Microsoft recorded the problem as starting at 18:24 UTC on May 11th and fixed by 2:00 UTC (03:00 BST, 19:00 Pacific) on May 12th.
The technical fault was assigned the number EX255650 and categorised as an issue with Exchange Online – odd, since it also impacted Outlook when used with Exchange on-premises, and Microsoft’s practice of putting the issue details into the Office 365 admin center annoyed those who could not access it.
What was the problem and how was it fixed?
Microsoft has revealed some details. Initially the company said it was “a recent change to systems that facilitate text display management for content within the Outlook client.”
The recently released post incident report states: “While mitigating another problem in Microsoft Word, a configuration rollout was deployed for specific 16.0.13929.xxxxx build versions. However, this had an unexpected side-effect on the Outlook client and Web Layout View used by Microsoft Word.”
Word’s Web Layout view is little used, and users are only likely to encounter it if they open an HTML document in Word, or foolishly attempt to author web content there and save as HTML.
Why did this impact Outlook?
The reasons go back to the days of Outlook 2003 and earlier, where HTML email content was rendered by embedded Internet Explorer.
In Outlook 2007, embedded IE was replaced by embedded Word, using Word’s HTML support, upsetting authors of marketing emails who had to tailor their content to suit those limited capabilities, but making Outlook significantly more secure.
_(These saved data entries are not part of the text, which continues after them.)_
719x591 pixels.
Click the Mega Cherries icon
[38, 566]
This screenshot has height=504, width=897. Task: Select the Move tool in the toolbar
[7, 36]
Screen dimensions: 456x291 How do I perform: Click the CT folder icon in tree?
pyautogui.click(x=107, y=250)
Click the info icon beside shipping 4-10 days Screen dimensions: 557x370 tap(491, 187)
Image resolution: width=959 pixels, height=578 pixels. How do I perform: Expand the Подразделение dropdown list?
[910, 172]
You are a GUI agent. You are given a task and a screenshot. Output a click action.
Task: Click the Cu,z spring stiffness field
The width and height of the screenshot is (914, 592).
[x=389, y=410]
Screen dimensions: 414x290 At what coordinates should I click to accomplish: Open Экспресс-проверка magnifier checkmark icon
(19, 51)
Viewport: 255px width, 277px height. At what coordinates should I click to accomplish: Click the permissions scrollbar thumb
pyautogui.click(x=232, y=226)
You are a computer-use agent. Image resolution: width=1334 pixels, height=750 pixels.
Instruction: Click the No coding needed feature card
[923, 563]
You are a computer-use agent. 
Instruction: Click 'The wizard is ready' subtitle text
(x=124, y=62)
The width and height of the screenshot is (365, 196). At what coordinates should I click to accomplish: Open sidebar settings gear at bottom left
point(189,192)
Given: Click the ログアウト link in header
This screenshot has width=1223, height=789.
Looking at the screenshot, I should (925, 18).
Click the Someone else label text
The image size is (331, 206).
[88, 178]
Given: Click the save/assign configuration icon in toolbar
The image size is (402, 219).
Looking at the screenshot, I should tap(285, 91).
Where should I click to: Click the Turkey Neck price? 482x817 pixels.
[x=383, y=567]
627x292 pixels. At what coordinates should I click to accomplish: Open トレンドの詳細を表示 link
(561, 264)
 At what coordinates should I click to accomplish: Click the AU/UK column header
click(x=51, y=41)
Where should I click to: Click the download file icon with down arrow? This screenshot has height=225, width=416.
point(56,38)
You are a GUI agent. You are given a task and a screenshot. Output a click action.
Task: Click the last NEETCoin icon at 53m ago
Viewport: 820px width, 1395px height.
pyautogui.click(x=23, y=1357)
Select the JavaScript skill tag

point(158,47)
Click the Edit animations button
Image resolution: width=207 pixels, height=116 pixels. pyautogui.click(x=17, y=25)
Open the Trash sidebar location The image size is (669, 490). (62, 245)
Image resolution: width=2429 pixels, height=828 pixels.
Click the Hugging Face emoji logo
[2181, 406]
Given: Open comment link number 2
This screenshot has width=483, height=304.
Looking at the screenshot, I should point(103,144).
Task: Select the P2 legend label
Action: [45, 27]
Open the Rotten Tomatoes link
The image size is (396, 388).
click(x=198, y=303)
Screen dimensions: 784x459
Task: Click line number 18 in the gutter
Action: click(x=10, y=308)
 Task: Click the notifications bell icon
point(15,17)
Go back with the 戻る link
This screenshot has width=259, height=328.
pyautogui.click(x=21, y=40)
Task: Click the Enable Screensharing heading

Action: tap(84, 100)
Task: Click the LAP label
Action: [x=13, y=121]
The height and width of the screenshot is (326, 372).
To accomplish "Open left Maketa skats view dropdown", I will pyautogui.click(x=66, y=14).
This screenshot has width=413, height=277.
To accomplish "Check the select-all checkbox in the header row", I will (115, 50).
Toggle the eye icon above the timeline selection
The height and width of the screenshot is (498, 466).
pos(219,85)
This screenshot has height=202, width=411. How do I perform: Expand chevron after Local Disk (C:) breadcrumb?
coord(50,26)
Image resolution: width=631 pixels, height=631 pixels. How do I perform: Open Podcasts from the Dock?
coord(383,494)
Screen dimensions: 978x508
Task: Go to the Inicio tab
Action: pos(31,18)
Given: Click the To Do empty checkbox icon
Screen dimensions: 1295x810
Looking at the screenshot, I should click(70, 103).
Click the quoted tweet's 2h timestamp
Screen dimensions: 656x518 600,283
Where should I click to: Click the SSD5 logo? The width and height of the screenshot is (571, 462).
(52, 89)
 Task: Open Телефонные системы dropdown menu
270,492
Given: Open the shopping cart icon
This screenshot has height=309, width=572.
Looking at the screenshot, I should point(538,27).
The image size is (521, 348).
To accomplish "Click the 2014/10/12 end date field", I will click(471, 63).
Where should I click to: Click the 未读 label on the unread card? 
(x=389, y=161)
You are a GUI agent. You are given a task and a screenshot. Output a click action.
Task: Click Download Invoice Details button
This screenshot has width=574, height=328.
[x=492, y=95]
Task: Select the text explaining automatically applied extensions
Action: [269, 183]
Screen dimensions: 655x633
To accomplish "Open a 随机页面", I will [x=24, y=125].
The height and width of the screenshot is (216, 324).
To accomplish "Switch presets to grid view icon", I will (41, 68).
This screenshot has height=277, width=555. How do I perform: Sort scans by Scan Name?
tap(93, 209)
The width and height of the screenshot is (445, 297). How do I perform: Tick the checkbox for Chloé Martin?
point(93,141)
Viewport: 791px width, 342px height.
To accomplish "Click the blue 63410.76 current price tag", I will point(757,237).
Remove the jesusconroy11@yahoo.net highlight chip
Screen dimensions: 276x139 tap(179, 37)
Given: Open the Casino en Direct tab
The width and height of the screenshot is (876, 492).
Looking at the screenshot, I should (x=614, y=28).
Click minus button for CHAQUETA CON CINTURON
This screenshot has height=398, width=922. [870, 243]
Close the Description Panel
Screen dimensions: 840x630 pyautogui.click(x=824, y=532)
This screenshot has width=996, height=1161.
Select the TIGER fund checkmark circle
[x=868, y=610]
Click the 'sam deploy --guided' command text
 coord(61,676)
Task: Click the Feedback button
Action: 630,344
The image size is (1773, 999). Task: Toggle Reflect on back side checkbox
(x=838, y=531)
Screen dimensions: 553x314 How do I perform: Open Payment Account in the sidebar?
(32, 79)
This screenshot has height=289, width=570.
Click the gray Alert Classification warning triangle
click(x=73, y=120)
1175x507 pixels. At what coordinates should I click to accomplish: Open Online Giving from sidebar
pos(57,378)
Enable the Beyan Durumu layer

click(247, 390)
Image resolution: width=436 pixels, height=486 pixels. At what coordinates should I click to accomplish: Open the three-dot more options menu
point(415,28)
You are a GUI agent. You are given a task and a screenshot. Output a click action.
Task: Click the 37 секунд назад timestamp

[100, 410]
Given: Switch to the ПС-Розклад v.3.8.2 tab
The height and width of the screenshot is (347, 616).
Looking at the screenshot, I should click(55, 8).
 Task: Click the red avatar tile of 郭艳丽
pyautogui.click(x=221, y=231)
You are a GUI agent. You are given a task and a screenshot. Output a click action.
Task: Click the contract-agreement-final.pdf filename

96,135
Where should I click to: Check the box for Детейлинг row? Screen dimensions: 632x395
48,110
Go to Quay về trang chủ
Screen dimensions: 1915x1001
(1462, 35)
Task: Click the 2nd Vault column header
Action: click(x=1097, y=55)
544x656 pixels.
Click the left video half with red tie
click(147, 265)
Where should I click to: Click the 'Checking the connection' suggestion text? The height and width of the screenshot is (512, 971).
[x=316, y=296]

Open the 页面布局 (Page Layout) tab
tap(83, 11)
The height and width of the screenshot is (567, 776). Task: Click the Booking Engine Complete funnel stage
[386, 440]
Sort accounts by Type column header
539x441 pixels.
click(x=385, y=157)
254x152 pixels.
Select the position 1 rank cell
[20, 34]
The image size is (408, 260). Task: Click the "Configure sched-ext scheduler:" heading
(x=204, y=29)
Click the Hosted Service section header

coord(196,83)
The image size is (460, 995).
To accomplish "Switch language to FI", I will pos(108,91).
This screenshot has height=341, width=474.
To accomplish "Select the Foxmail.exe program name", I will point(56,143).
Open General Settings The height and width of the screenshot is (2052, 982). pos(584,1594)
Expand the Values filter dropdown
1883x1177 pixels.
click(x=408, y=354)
The same is true for authoring emails: Word is wheeled in, though with some strange Outlook-specific behaviour. For those who wonder why Outlook makes it so hard to format emails sensibly when doing things like quoting parts of an email received in the reply and typing in-line comments, or putting the background of the incoming email behind the reply: it is the interaction with Word that is to blame.
This interaction turned from annoyance to disaster in the faulty configuration that gave rise to EX255650.
How the heck was that done?
Microsoft’s impact report is far from comprehensive, but there are clues about what happened. A configuration, in this context, is something “which Microsoft 365 apps use to determine which features, components, or specific code paths are enabled or disabled. We can target these rollouts to specific builds, apps, platforms, or audiences. Configurations can be synchronized up to every four hours by Microsoft 365 apps,” the company said.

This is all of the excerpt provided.